DeepSeek follows a pattern: publish research introducing core techniques, then ship models using them weeks later. The V3 technical report preceded V3’s release. The R1 reasoning paper came before R1.

mHC arrived three weeks before China’s Spring Festival (February 2026). If DeepSeek follows its pattern of publishing research before shipping, V4 may launch during that window—likely incorporating mHC alongside potential native multimodality and more aggressive latent compression.

Architectural Convergence

Several patterns have become standard:

MoE is the default for frontier models. Dense architectures can’t compete on capability-per-FLOP. The debate is now about routing strategies, not whether to use experts.

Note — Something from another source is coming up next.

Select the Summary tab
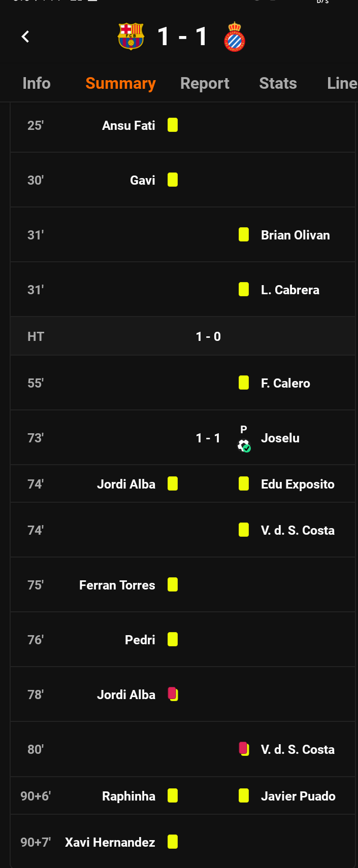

Sparse attention is emerging. DeepSeek’s DSA, FlashAttention variants, and various “efficient attention” mechanisms all aim to break the O(L²) barrier. Long context is table stakes; efficient long context is the differentiator.

Native multimodality is replacing adapters. Early fusion produces better cross-modal reasoning than bolting vision encoders onto language models. Expect text-only models to become niche.

Training stability innovations matter. Meta’s parameter scaling (Llama 4), mHC (DeepSeek), and various initialization techniques separate models that scale from those that don’t. The engineering is as important as the architecture.

Architectural Divergence

The open questions:

Attention mechanism: MLA (DeepSeek) vs GQA (Qwen3) vs standard MHA (Gemini). MLA offers the best memory efficiency but requires custom kernels. GQA is a safer middle ground with broad framework support.

Expert activation ratio: 1 (Llama 4) vs 8 (Qwen3, DeepSeek) vs undisclosed (Gemini). Lower activation ratios mean more parameters for the same compute, but routing errors hurt more.

Position encoding: iRoPE (Llama 4) vs standard RoPE (most others). Interleaved position embeddings show promise for extreme context lengths, but the approach is newer and less tested.

What This Means for Practitioners

Self-hosting: Llama 4 Scout fits on a single H100 (with INT4 quantization). Qwen3 models are fully open-weight (Apache 2.0). DeepSeek is MIT-licensed. For on-premises deployment, you have real options now.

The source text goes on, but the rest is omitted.